EXERCISE OBJECTIVE: Even if a line seems odd, print it as it is, and include every record.

*** Begin section ***

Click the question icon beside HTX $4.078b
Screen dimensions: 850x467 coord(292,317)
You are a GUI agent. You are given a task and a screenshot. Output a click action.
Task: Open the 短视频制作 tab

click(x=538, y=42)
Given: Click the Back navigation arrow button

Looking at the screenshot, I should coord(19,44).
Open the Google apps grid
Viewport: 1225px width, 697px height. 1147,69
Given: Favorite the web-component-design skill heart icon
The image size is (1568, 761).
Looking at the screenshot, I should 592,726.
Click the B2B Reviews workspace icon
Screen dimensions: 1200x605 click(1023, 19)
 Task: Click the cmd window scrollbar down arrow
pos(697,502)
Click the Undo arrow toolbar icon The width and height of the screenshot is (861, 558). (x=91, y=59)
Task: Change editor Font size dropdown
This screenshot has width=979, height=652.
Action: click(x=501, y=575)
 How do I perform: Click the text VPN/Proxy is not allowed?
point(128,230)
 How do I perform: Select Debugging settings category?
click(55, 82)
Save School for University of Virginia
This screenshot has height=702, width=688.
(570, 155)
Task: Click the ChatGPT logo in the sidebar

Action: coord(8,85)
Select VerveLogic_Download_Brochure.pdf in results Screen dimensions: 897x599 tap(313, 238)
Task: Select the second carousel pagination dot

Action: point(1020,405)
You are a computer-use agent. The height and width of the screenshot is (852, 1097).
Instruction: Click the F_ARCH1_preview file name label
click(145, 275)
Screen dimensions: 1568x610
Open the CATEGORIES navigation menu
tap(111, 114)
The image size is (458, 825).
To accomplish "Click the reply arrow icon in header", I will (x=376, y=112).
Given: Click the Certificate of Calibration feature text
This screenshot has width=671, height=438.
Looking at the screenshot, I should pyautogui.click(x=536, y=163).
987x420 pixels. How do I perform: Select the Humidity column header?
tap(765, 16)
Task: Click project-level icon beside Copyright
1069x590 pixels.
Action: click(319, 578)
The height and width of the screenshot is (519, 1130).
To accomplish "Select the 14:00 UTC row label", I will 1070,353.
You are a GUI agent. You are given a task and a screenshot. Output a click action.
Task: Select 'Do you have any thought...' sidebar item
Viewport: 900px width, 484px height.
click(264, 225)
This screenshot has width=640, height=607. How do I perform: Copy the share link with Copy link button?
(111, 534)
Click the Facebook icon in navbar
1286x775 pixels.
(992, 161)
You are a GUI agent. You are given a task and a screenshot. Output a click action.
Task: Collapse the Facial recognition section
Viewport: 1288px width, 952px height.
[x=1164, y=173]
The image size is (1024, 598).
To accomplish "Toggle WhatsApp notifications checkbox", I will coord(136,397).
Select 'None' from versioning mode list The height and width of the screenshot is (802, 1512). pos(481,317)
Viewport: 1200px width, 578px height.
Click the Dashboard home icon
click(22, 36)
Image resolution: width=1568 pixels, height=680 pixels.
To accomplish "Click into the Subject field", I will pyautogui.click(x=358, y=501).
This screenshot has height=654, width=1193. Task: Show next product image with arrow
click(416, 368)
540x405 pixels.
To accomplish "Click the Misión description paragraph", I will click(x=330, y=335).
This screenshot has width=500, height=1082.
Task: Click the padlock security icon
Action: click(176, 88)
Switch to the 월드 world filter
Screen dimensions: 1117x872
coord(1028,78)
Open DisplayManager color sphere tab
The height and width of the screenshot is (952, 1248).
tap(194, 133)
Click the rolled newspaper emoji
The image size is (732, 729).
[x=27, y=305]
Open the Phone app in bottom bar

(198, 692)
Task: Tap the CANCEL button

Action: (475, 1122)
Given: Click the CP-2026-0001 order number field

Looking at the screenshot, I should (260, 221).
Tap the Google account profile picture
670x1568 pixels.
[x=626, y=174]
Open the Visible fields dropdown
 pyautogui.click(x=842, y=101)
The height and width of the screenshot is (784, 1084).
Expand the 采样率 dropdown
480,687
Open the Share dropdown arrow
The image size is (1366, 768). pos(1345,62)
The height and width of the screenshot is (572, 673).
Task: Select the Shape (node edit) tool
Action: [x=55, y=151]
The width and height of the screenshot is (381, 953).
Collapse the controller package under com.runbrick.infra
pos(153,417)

*** End section ***

TASK RESULT:
Click the question icon beside HTX $4.078b
Screen dimensions: 850x467 coord(292,317)
You are a GUI agent. You are given a task and a screenshot. Output a click action.
Task: Open the 短视频制作 tab

click(x=538, y=42)
Given: Click the Back navigation arrow button

Looking at the screenshot, I should coord(19,44).
Open the Google apps grid
Viewport: 1225px width, 697px height. 1147,69
Given: Favorite the web-component-design skill heart icon
The image size is (1568, 761).
Looking at the screenshot, I should 592,726.
Click the B2B Reviews workspace icon
Screen dimensions: 1200x605 click(1023, 19)
 Task: Click the cmd window scrollbar down arrow
pos(697,502)
Click the Undo arrow toolbar icon The width and height of the screenshot is (861, 558). (x=91, y=59)
Task: Change editor Font size dropdown
This screenshot has width=979, height=652.
Action: click(x=501, y=575)
 How do I perform: Click the text VPN/Proxy is not allowed?
point(128,230)
 How do I perform: Select Debugging settings category?
click(55, 82)
Save School for University of Virginia
This screenshot has height=702, width=688.
(570, 155)
Task: Click the ChatGPT logo in the sidebar

Action: coord(8,85)
Select VerveLogic_Download_Brochure.pdf in results Screen dimensions: 897x599 tap(313, 238)
Task: Select the second carousel pagination dot

Action: point(1020,405)
You are a computer-use agent. The height and width of the screenshot is (852, 1097).
Instruction: Click the F_ARCH1_preview file name label
click(145, 275)
Screen dimensions: 1568x610
Open the CATEGORIES navigation menu
tap(111, 114)
The image size is (458, 825).
To accomplish "Click the reply arrow icon in header", I will (x=376, y=112).
Given: Click the Certificate of Calibration feature text
This screenshot has width=671, height=438.
Looking at the screenshot, I should pyautogui.click(x=536, y=163).
987x420 pixels. How do I perform: Select the Humidity column header?
tap(765, 16)
Task: Click project-level icon beside Copyright
1069x590 pixels.
Action: click(319, 578)
The height and width of the screenshot is (519, 1130).
To accomplish "Select the 14:00 UTC row label", I will 1070,353.
You are a GUI agent. You are given a task and a screenshot. Output a click action.
Task: Select 'Do you have any thought...' sidebar item
Viewport: 900px width, 484px height.
click(264, 225)
This screenshot has width=640, height=607. How do I perform: Copy the share link with Copy link button?
(111, 534)
Click the Facebook icon in navbar
1286x775 pixels.
(992, 161)
You are a GUI agent. You are given a task and a screenshot. Output a click action.
Task: Collapse the Facial recognition section
Viewport: 1288px width, 952px height.
[x=1164, y=173]
The image size is (1024, 598).
To accomplish "Toggle WhatsApp notifications checkbox", I will coord(136,397).
Select 'None' from versioning mode list The height and width of the screenshot is (802, 1512). pos(481,317)
Viewport: 1200px width, 578px height.
Click the Dashboard home icon
click(22, 36)
Image resolution: width=1568 pixels, height=680 pixels.
To accomplish "Click into the Subject field", I will pyautogui.click(x=358, y=501).
This screenshot has height=654, width=1193. Task: Show next product image with arrow
click(416, 368)
540x405 pixels.
To accomplish "Click the Misión description paragraph", I will click(x=330, y=335).
This screenshot has width=500, height=1082.
Task: Click the padlock security icon
Action: click(176, 88)
Switch to the 월드 world filter
Screen dimensions: 1117x872
coord(1028,78)
Open DisplayManager color sphere tab
The height and width of the screenshot is (952, 1248).
tap(194, 133)
Click the rolled newspaper emoji
The image size is (732, 729).
[x=27, y=305]
Open the Phone app in bottom bar

(198, 692)
Task: Tap the CANCEL button

Action: (475, 1122)
Given: Click the CP-2026-0001 order number field

Looking at the screenshot, I should (260, 221).
Tap the Google account profile picture
670x1568 pixels.
[x=626, y=174]
Open the Visible fields dropdown
 pyautogui.click(x=842, y=101)
The height and width of the screenshot is (784, 1084).
Expand the 采样率 dropdown
480,687
Open the Share dropdown arrow
The image size is (1366, 768). pos(1345,62)
The height and width of the screenshot is (572, 673).
Task: Select the Shape (node edit) tool
Action: [x=55, y=151]
The width and height of the screenshot is (381, 953).
Collapse the controller package under com.runbrick.infra
pos(153,417)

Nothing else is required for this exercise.